The completion of a paved trail connecting downtown Kalamazoo with a regional non-motorized network is scheduled to be finished yet this year. This new connection winds past the Kalamazoo Valley Museum on the college’s Arcadia Commons Campus going through Arcadia Creek Festival Place before joining
the rest of the Kalamazoo River Valley Trail (KVRT) on Harrison Street.
According to Kalamazoo County Parks and Recreation Director Dave Rachowicz, “The trail route is used for recreation and as a commuter route, giving cyclists and all kinds of nonmotorized traffic a safe path."
"We are finding that a number of faculty members and students are riding their bikes to our downtown campus locations,” said Executive Vice President for Enrollment Management and Campus Operations Mike Collins. “When the college was approached by the planning committee composed of bike advocacy groups, public officials and other community partners, we looked for a way be a part of the KRVT connector effort.”
This effort complements downtown KRVT expansion recently completed along the east side of Portage Creek in Upjohn Park between Walnut and Lake streets and through the college’s Bronson Healthy Living Campus. “As more and more people live, work and attend classes downtown, we want our students to understand that part of our commitment to the area is helping to expand mobility options which include walking and biking trails,” Collins said. These efforts help to fulfill the KRVT vision.
Another initiative, Gardening Kalamazoo for Clean Water, will serve to implement green infrastructure on the Arcadia Commons Campus and the Kalamazoo Valley Museum.
It will also establish a rainwater harvesting system for the college’s new Food Innovation Center on the Bronson Healthy Living Campus and develop a master rain garden education program for residents in the Portage Creek and Arcadia Creek watersheds. Funding for this project comes from a three-year federal Clean Water Act Grant from the Michigan Department of Environmental Quality. Construction is scheduled to begin early this fall and be completed in 2018. Also on tap at the Arcadia Commons Campus, are the fall opening of the new Innovation Gallery, Innovation Lab, and Think Tank at the Kalamazoo Valley Museum.

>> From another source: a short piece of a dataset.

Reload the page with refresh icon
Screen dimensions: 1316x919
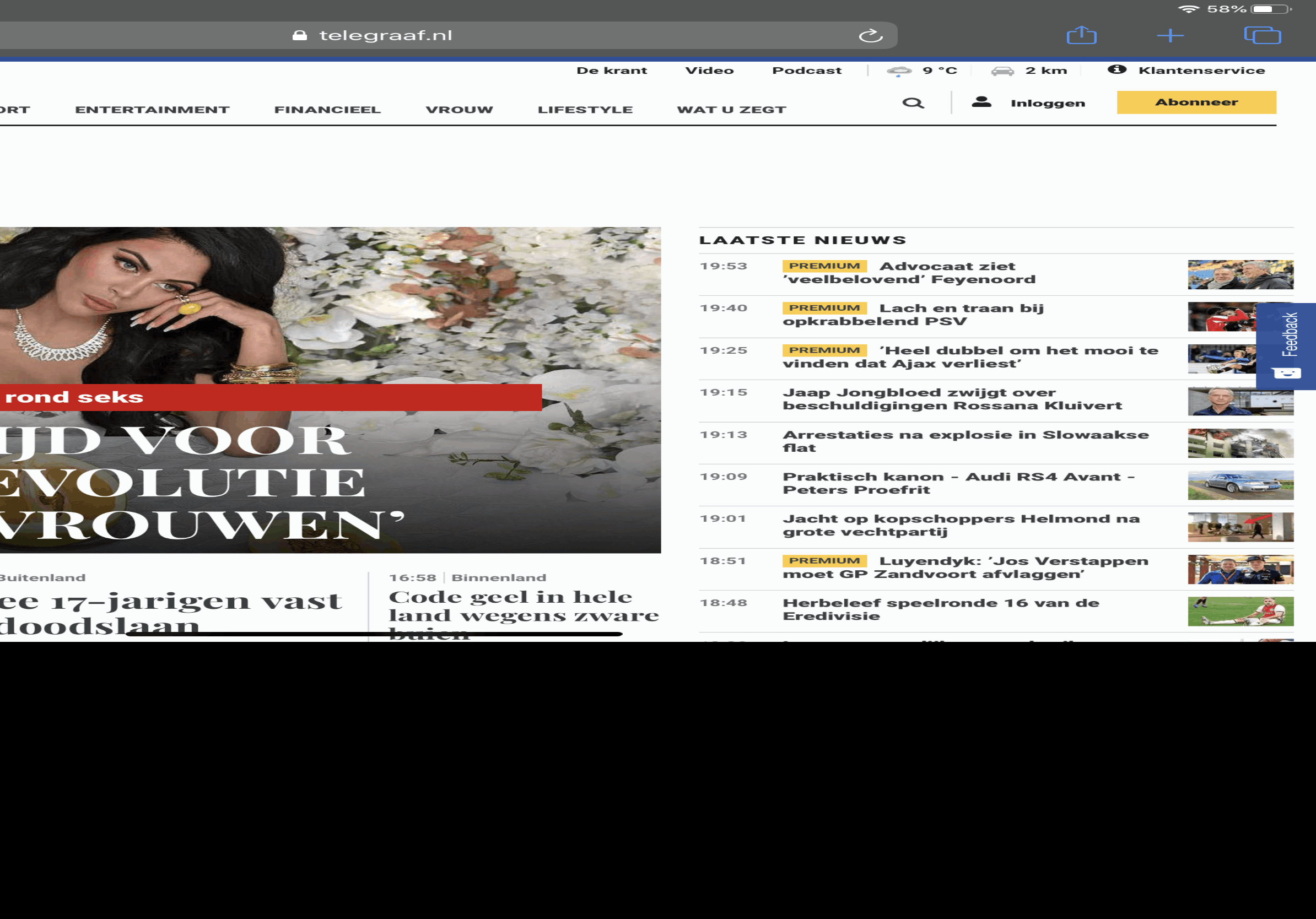pos(870,35)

The new exhibit and interactive space will include team-building activities as well as one-on-one, technology-rich exploration of four major areas: Human Body, Environment, Mobility, and Music. “There are more than 26 new interactive challenges for visitors, including the use of game-show-style food systems quizzes, race car building, wind turbine construction, dancing MRI and x-ray images that follow your every move, climate simulators and the use of endoscopic manipulation,” according to Bill McElhone, director of the museum.
The new exhibit will occupy more than 4,500 sq. ft. of completely redesigned space on the third floor. “We are fully committed to the idea of developing more accessible innovative, immersive, and hands-on experiences that are engaging and fun.” McElhone said. The museum remains open during construction.
At its core, the museum is an educational institution and is operated by Kalamazoo Valley Community College and governed by its Board of Trustees. Dean of Math, Science, and Health Careers, Dr. Paige Eagan said, “These new offerings have been designed to inspire and nurture the exploration of the related subjects of Science, Technology, Engineering, and Math, commonly referred to as STEM, along with History and Art.” She went on to say, “not only will the general public enjoy exploring these new exhibits, our faculty will have even more opportunities to incorporate learning at the museum into curriculum and course work offered by the college.”
“The infusion of an innovation theme into the traditional science exhibit museum space reflects the growing importance and recognition of the creative spirit within our community,” McElhone said. These new offerings complement the other hands-on activities at the museum including the History Gallery and traveling exhibits. Opened in its current Rose Street location on the Arcadia Commons Campus in 1996, the museum attracts more than 130,000 visitors annually.